The declared_intent_snapshot captures the manifest as it existed when drift was detected, ensuring that subsequent manifest updates do not obscure what the agent was authorized to do at the time of the incident.

Automated Responses

The response is determined by the drift event's severity:

Severity Response Effect
low alert Drift event is recorded and notifications are sent. Agent continues operating.
medium throttle Drift event is recorded. Agent's request rate is reduced.
high suspend Agent's status is set to suspended in the agents table. All subsequent connector calls are blocked.
critical suspend Same as high. Agent is immediately suspended.

When an agent is suspended due to drift, the intercept layer checks the drift response before policy evaluation. If the response is suspend, the call is denied with a risk score of 100 and an audit entry with status blocked and metadata indicating behavioral_drift as the reason. A drift.detected webhook is also fired.

Suspended agents must be manually reactivated by an administrator after investigation.

Integration with the Intercept Layer

The intercept flow executes drift detection as a pre-check:

  1. intercept_connector_call() invokes DriftDetector.check_drift().
  2. If drift is detected and the response is suspend, the call is immediately denied.
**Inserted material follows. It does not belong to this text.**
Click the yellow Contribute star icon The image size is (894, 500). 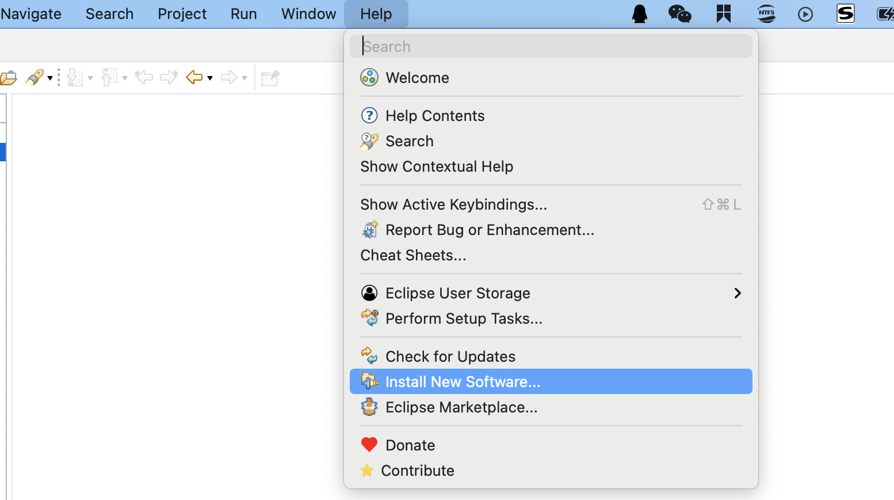(367, 471)
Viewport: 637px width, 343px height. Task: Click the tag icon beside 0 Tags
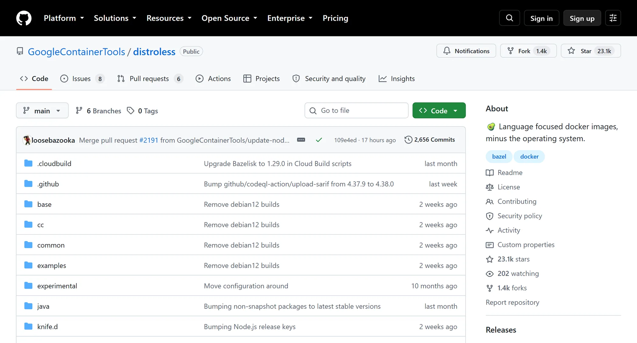click(x=131, y=111)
The policy engine is never invoked.
  3. If drift is detected but the response is alert or throttle, the drift event is recorded but the call proceeds to policy evaluation.
  4. If no drift is detected, the call proceeds normally.

This ordering ensures that suspended agents are blocked at the earliest possible point, before any policy evaluation or risk scoring occurs.

Monitoring Drift

REST API

Query drift events through the standard API:

GET /v1/drift-events?agent_id={agent_id}
GET /v1/drift-events?drift_type=unauthorized_system
GET /v1/drift-events?severity=high

Registry Dashboard

The ARX registry dashboard provides a dedicated drift monitoring view for CISOs and security leads. The dashboard displays:

Webhooks

Organizations can subscribe to drift.detected webhook events to integrate drift alerts into existing SIEM, SOAR, or incident management workflows. The webhook payload includes the agent ID, connector, operation, drift type, severity, and response taken.

Periodic Drift Checks

In addition to real-time per-call checks, ARX supports periodic drift analysis through a Supabase edge function. This function runs on a configurable schedule and performs frequency-based drift detection across all active agents in the organization.

The periodic check calls DriftDetector.check_frequency() for each agent with a declared max_frequency limit. This catches frequency violations that might not be detected on individual calls if the agent is operating across multiple concurrent sessions.

Relationship to Policy Rules

Drift detection and policy evaluation are independent systems that reinforce each other:

An action can pass policy evaluation but still trigger a drift event if it falls outside the declared intent. Conversely, an action within the declared intent can still be denied by a policy rule. Both systems must permit an action for it to proceed without intervention.